Friday, January 26, 2024

Insight: Don’t knock it until you try it

By Ed Pierce
Managing Editor

Not long ago I watched footage of a Ring doorbell video which had captured a neighbor’s dog in Virginia ringing a resident’s doorbell at 4 a.m. It was hilarious to see the dog’s expression when he heard the chime and how it excited him at that hour of the night.

That got me to thinking about the reasons that people now ring my doorbell today compared to when I was growing up in the 1960s. Modern digital doorbells showcase many different ringtones, music, cameras, and chimes and are much more elaborate than the standard “Ding Dong” doorbell of years past.

I compiled a list of individuals who have rung my doorbell in the past five months and came up with an interesting list.

About 9 a.m. two Saturdays ago, a group of Boy Scouts were collecting glass for a bottle drive to fund a camping trip this coming summer. Then there were two college students wanting me to sign a petition having something to do with beach erosion.

Last fall, I had several representatives ring the bell wanting me to switch my internet provider to a cheaper alternative startup or upgrade my internet speed because of new fiber internet availability in my neighborhood.

At least four different political candidates stopped by to encourage me to vote for them. Another fellow wanted me to sign a petition to limit heating oil lobbies in Maine. Of course, those visits usually happened just as my wife and I were just sitting down to have dinner.

Our front doorbell rang 62 different times on Halloween night for trick-or-treaters. On a Saturday afternoon in November, a neighbor girl from our street pushed the doorbell wanting to see if we wanted to purchase her remaining 12 boxes of Girl Scout cookies.

Back in early December when we both were suffering from bothersome colds, a contractor working on a home nearby stopped in to see if we needed a new water main installed while he was there and he was insistent that many water mains on our street needed immediate replacement.

Years ago, it was always a surprise when the doorbell rang, and we certainly had many different types of visitors back then.

I can recall my mother answering the doorbell in the 1960s and inviting the salesperson inside while she looked over their list of magazines available for subscription. There seemed to be a never-ending parade of salespeople offering vacuum cleaners, Fuller Brushes, Charles Chips, or diaper services.

And I remember my father once buying a set of encyclopedias from a young man who told us he was working his way through college. My father also ordered a box of neckties for work from a textile company representative going door to door. Fortunately, we never had bill collectors ring the doorbell, but I did know some friends who did.

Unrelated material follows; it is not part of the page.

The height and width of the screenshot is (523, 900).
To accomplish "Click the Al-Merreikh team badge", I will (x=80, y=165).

My brother and I would spot teams of Jehovah’s Witnesses dressed in white shirts wearing ties and black pants who were out ringing doorbells in our neighborhood. Even though we were Catholic, my mother always found time to chat with them. She said that she enjoyed discussing matters of spirituality with them and she’d engage them or ask their opinion about articles she read in the Watchtower magazines they had left for her previously.

Growing up in the 1960s, we knew our neighbors very well and frequently my mother would send me next door to see if they would happen to have a cup of sugar or a cup of flour that she could borrow when she was baking a cake.

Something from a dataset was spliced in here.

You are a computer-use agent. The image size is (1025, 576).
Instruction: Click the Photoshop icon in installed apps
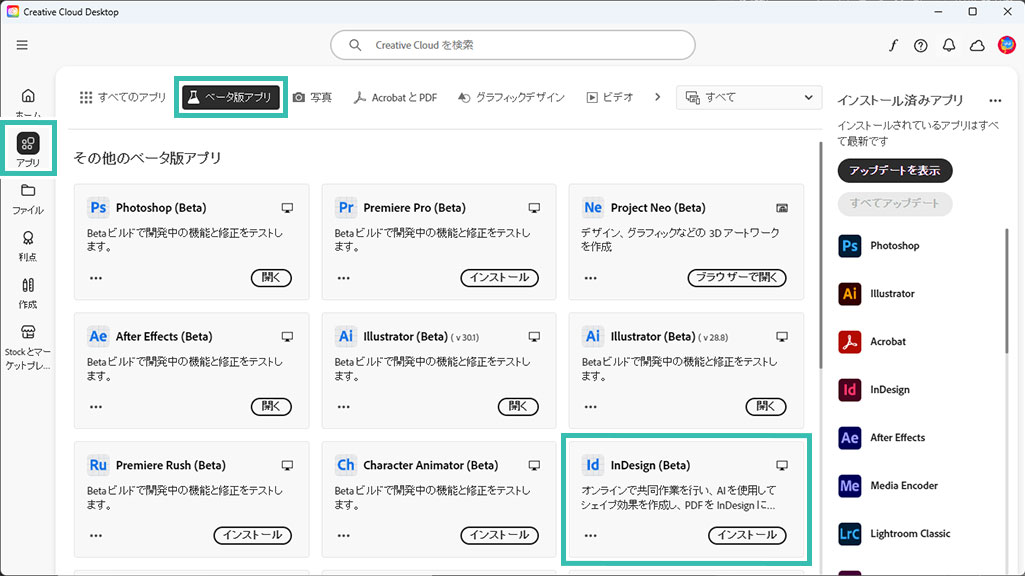click(x=850, y=245)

One of our neighbors also had her own business and would stop by and ring our doorbell to sell Avon beauty products to my mother. Because my mother didn’t drive, my father’s Christmas stocking almost always included a fancy bottle of aftershave from Avon that resembled an antique automobile or something similar.

My brother and I rang plenty of doorbells trick-or-treating ourselves every Halloween. As a teenager though, my brother once got in trouble for being part of a group that placed dog doo-doo in a brown paper bag on a neighbor’s doorstep, set it on fire, rang the doorbell, and ran away.

When I turned 12, I was old enough to start my own paper route and delivered the afternoon newspaper each day after school let out. Believe it or not, the worst part of that job was not delivering papers in the rain or snow but having to ring my subscribers’ doorbells to collect payment for the newspapers.

I would approach a subscriber’s home at 6:30 p.m. on a Saturday evening and could hear music playing inside or see lights on, yet for some reason, they wouldn’t answer the door. It got to the point that some subscribers would owe me more than $10 and at that point I asked my father for advice. He told me to change the time I was collecting to Saturday mornings. I found it was easier to collect from people standing in their driveway than ringing their doorbell later that evening.

Half a century later, it’s probably safe to say that doorbells continue to press my buttons.